A sudden sense of liberty

A love letter to the lyrics of True Faith by New Order

The title doesn’t even appear in the song, of course.

Same with Blue Monday, Thieves Like Us, Bizarre Love Triangle, Fine Time. Titles of New Order hits rarely appeared in their lyrics. But then they rarely appeared on their record sleeves, either. New Order seemed determined to keep you at arm’s length.

True Faith drew me in. I was around 12 or 13 and most singles I taped off the radio had hooks. Most videos did what videos were supposed to do — make pop stars look like pop stars. This was different.

The song was weird, in a really exciting way that I didn’t really understand or know what to do with. For the first time weird felt OK — warm, intoxicating, mysterious. The video was silly-memorable yet also mysterious. It made New Order seem the least pop-like pop stars I’d ever seen.

Things stick at that age, and True Faith got to me. It is euphoric, but also wistful and melancholic. It shape shifts its mood, resists definition. That ambiguity set me free, I think. I found it at the perfect time.

When I was a very small boy,
very small boys talked to me.
Now that we’ve grown up together,
they’re afraid of what they see.

I wasn’t quite a very small boy then. But I hadn’t grown up yet either. I was in limbo, able to look back but uncertain about the future. This verse, with its malevolent nursery rhyme rhythm, subjected me to an involuntary premonition. It was a weird, outside-yourself kind of feeling. But then, True Faith is a weird, outside-yourself kind of song. It was a madeleine into the future. It’s now a portal back to that feeling, that limbo. A limbo between innocence and experience, between the past and the future, between freedom and the price we pay for it.

I feel so extraordinary
Something’s got a hold on me
I get this feeling I’m in motion,
A sudden sense of liberty

The words of someone transported. An epiphany of the faithful, perhaps. Is this a song about religion? Perhaps back then I was dimly aware it might be. Its title isn’t sung, its dread of the future never labelled, yet that image of fearful men is coloured by each. Small boys grown up together, but pulled apart. Perhaps even then I figured that would require a force with the capacity to shape minds and erode trust.

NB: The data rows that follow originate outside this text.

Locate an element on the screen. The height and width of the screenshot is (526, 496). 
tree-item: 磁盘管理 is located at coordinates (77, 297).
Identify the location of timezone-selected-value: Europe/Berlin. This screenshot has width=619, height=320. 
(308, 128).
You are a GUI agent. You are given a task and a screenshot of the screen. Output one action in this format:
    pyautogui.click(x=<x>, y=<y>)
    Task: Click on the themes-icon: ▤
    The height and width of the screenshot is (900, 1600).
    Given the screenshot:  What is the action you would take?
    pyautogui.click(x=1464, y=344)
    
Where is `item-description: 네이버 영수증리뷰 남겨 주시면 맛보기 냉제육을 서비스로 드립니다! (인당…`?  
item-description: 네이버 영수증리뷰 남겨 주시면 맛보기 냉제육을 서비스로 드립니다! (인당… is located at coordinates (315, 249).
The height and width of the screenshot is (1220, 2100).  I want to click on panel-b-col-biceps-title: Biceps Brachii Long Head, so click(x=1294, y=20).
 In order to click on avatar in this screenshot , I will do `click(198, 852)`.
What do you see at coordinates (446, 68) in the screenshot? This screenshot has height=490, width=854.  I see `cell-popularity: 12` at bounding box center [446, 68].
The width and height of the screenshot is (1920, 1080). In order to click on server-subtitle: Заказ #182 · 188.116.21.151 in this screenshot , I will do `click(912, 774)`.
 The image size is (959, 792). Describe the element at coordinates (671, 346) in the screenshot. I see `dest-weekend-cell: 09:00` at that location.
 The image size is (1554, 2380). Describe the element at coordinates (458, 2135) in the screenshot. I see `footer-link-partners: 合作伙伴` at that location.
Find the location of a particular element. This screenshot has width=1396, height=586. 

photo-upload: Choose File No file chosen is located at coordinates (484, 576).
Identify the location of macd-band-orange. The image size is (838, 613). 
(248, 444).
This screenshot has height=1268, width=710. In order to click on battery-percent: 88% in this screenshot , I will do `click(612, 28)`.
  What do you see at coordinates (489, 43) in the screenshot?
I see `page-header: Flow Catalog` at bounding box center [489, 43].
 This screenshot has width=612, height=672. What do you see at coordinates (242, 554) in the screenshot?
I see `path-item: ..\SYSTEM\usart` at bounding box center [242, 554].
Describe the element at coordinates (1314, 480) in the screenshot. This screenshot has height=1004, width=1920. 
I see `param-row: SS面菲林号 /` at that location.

But maybe I’m conflating my own sudden sense of liberty — my initiation into pop music — with the idea of religious epiphany. Certainly back then the song itself felt like a divine occurrence. Music wasn’t simply a click away. Songs you liked appeared on the radio and TV, suddenly, without warning. It was a blessed experience, and you simply prayed you’d be ready with the blank tape on pause.

I don’t care ’cause I’m not there,
And I don’t care if I’m here tomorrow

So maybe it’s not about religion, after all. Perhaps it’s about drugs. Or music. Or music and drugs. It would figure — Manchester, late 80s. But this is hedonism, not oblivion. Limbo — a glimpse from outside yourself, a realisation that only now and this really matter.

Looking at it now the song seems less about a particular object of devotion, and more about devotion itself — the dreamlike state of True Faith, testimony from someone momentarily stood outside of themselves. Blinkers off, for better or worse.

That’s the price that we all pay,
our valued destiny comes to nothing.
I can’t tell you where we’re going,
I guess there’s just no way of knowing.

Despite the sense of abandon, growing up comes at a terrible cost in True Faith. References to adult relationships are dotted around the three verses. They bring fear, guilt, disappointment and failure.

Again and again I’ve taken too much
Of the things that cost you too much.
You took my time and you took my money.
Now I fear you’ve left me standing,
In a world that’s so demanding.

True Faith is an anthem in search of a cause. It looks back at the past, cautions against the future, and lives in the momentary present. At its heart, though, is a chorus that distils this down to a more manageable timeline. Literally, the epic reduced to the everyday.

I used to think that the day would never come.
I’d see delight in the shade of the morning sun.
My morning sun is the drug that brings me here,
To a childhood I lost replaced by fear.

The morning sun is the giver of life. It repeats its cycle, and it is the repeated phrase around which this chorus pivots. Its arrival should be predictable, yet it can’t be relied upon. It is waited for, and delighted in, and returns us to a time before small boys were scared of what they see. What is anticipated with intensity takes us back to before it arrives, back to the beginning.

A process of innocence, awakening, fear, devotion. A continuing present that holds all of time. A notion that, as Emily Dickinson wrote,

Forever— is composed of Nows — ’Tis not a different time —
Except for Infiniteness —
And Latitude of Home.

In its shape shifting, its embodiment of limbo, True Faith feels infinite. It holds listeners at arm’s length but its depth and mystery pull them in.

At 12 or 13 it was a portal to the future. Now it has become memory.